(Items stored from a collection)
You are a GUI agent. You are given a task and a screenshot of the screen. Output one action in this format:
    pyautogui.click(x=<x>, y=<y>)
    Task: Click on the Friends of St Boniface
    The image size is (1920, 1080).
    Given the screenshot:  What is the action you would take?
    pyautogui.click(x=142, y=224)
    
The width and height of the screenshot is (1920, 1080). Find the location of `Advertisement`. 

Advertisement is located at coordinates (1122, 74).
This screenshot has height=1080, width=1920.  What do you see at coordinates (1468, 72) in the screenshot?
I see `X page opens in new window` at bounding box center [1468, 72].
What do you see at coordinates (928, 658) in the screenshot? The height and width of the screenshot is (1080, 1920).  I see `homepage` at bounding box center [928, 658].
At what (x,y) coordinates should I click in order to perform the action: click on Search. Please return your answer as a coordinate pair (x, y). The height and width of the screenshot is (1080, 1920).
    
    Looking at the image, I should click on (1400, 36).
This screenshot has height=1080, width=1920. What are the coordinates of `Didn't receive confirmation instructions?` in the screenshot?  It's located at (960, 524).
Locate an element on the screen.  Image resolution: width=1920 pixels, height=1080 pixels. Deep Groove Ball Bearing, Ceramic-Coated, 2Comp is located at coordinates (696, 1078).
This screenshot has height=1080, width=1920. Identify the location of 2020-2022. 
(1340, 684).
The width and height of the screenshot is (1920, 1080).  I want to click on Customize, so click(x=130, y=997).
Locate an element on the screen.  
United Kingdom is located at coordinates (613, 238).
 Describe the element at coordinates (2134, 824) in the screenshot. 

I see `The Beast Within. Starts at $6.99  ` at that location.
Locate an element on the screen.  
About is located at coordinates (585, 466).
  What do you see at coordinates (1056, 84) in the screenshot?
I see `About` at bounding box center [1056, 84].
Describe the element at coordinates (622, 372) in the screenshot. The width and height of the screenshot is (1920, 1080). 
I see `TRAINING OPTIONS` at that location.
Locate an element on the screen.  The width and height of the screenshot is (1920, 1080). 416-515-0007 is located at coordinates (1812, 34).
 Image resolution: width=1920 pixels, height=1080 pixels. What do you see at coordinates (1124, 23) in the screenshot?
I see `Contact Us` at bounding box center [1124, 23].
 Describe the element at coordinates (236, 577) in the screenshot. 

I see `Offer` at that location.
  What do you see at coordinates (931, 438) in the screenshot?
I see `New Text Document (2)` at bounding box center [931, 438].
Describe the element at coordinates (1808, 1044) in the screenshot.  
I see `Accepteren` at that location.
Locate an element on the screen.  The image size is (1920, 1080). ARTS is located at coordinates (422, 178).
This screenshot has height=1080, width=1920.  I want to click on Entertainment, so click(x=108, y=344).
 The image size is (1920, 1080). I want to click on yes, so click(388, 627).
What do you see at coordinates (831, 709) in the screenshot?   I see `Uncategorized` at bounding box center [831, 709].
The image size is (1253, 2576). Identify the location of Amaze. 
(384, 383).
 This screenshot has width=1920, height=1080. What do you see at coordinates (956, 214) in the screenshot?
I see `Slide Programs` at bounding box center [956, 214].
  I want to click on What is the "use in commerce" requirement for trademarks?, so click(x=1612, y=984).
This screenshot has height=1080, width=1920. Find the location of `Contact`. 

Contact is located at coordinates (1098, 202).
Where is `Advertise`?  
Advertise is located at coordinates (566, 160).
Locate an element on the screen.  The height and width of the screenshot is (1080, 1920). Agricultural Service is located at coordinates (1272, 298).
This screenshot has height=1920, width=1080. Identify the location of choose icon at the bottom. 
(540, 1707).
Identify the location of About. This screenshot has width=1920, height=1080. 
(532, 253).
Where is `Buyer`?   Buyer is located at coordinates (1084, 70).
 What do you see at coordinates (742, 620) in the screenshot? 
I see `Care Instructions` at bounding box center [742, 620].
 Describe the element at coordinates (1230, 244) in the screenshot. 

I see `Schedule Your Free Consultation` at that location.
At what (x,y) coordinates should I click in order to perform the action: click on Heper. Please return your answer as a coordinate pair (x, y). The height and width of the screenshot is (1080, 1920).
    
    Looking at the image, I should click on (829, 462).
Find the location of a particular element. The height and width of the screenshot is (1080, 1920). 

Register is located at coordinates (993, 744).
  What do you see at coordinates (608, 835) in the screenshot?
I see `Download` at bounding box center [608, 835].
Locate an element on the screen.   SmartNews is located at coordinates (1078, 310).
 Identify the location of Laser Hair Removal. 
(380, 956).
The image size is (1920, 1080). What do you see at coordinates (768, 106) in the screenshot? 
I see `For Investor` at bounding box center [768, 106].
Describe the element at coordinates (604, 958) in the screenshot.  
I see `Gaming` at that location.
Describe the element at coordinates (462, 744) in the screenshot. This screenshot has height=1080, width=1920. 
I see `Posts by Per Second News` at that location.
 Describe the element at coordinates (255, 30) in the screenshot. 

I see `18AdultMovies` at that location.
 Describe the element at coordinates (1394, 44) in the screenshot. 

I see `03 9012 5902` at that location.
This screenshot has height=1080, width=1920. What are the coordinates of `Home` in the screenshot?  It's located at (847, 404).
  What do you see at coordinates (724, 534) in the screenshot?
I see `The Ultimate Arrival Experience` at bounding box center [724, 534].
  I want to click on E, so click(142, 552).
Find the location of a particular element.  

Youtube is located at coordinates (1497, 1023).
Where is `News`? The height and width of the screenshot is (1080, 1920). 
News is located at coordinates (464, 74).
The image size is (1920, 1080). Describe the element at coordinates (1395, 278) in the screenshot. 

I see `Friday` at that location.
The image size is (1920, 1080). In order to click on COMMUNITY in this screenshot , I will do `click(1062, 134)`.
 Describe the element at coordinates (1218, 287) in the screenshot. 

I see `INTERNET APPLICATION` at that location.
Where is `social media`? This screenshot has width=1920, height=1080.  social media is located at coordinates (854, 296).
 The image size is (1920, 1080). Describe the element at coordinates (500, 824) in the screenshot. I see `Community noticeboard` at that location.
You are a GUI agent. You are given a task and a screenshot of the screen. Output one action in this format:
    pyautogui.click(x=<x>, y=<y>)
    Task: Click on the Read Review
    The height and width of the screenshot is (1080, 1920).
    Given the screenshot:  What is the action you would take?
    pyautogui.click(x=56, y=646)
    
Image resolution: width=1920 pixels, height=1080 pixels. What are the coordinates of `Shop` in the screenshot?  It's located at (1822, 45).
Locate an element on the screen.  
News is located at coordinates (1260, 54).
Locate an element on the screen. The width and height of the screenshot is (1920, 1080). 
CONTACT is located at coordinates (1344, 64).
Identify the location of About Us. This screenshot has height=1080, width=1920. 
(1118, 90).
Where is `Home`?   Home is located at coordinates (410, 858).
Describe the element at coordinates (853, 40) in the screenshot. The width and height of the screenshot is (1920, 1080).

• _SET EXERCISE_
Rewrite the lines from the one containing "Describe the element at coordinates (236, 577)" up to and including the one containing "center [931, 438].", putting "item" in place of "element" and changing nothing else.

• _CORRECT ANSWER_
 Describe the item at coordinates (236, 577) in the screenshot. 

I see `Offer` at that location.
  What do you see at coordinates (931, 438) in the screenshot?
I see `New Text Document (2)` at bounding box center [931, 438].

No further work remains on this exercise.